**Selection:**

****************************************

Question

Let P be the foot of the perpendicular from focus S of hyperbola $\frac{x^{2}}{a^{2}}-\frac{y^{2}}{b^{2}}=1$ on the line $bx - ay = 0$ and let $C$ be the centre of hyperbola. Then the area of the rectangle whose sides are equal to that of $SP$ and $CP$ is

• A. $2ab$
• B. $ab$
• C. $\frac{\left(a^{2}+b^{2}\right)}{2}$
• D. $\frac{a}{b}$

Answer 1

Answer: (B)

Given, equation of hyperbola is
$\frac{x^2}{a62} - \frac{y^2}{b^2} = 1$

From figure,
$S P =\left|\frac{a b e}{\sqrt{b^{2}+a^{2}}}\right| $
$=\left|\frac{a b e}{a e}\right|=b$
and $C S=a e$
Again, $\triangle S P C$ is right angled triangle at $P$.
$\therefore C P =\sqrt{C S^{2}-S P^{2}} $
$= \sqrt{a^{2} e^{2}-b^{2}} $
$= \sqrt{a^{2}\left(1+\frac{b^{2}}{a^{2}}\right)-b^{2}}$
$=\sqrt{a^{2}+b^{2}-b^{2}}=a $
$ \therefore $ Area of rectangle $=C P \times S P $
$=a b $

****************************************

**Record set:**
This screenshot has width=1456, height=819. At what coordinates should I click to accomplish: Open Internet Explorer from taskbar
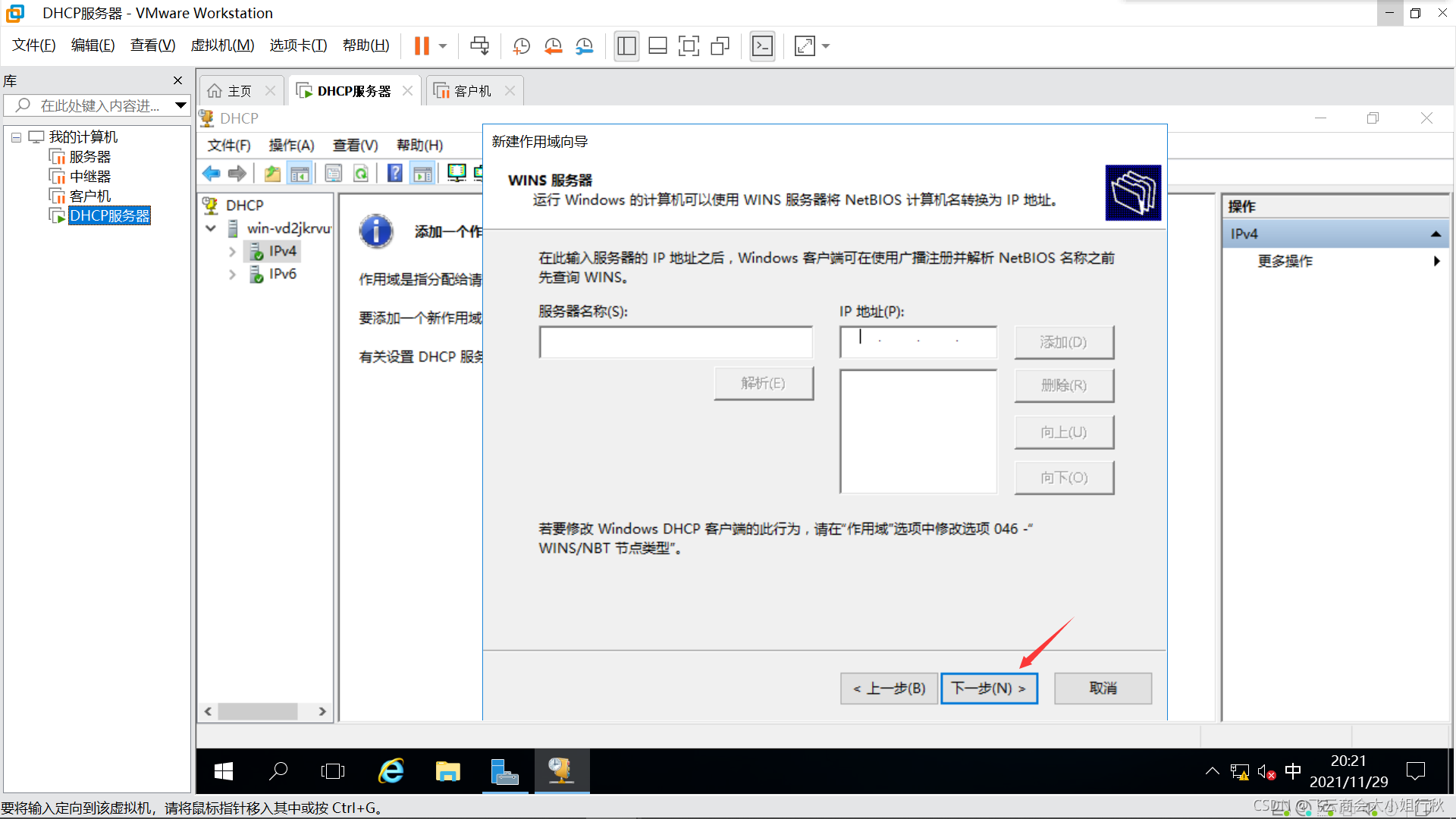391,771
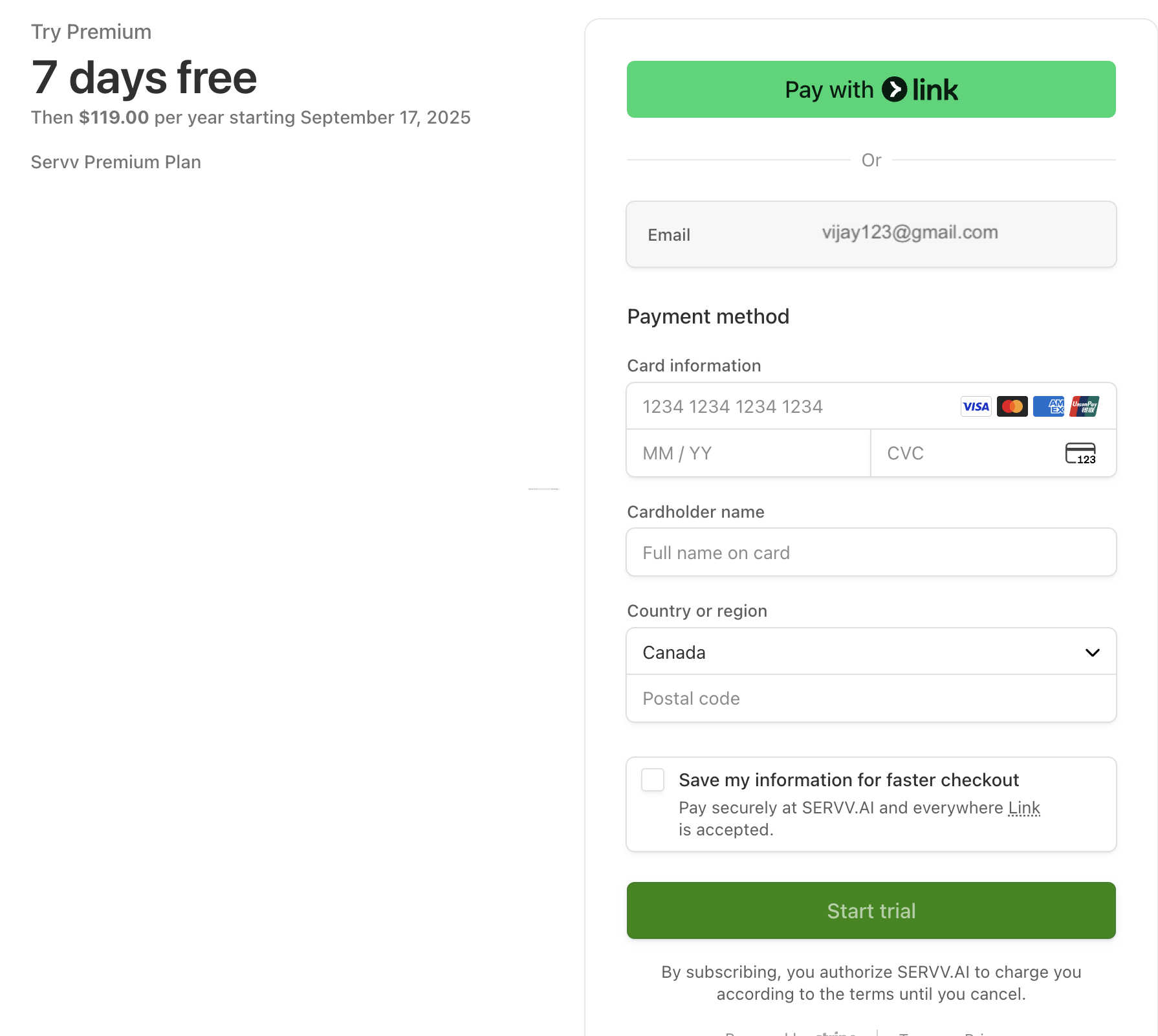Click the Cardholder name label
Viewport: 1158px width, 1036px height.
pos(695,512)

****************************************

**Directives:**
(a) List the four answer options given in the hyperbola problem.
(b) Say whether each statement agrees with the hyperbola problem, and quote the words that decide it: (i) The correct option is B. (ii) Triangle SPC has its right angle at C. (iii) The length CS is given as ae.

**Answers for the tasks:**
(a)
A. $2ab$
B. $ab$
C. $\frac{\left(a^{2}+b^{2}\right)}{2}$
D. $\frac{a}{b}$

(b)
(i) Yes: "Answer: (B)"
(ii) No: "$\triangle S P C$ is right angled triangle at $P$."
(iii) Yes: "and $C S=a e$"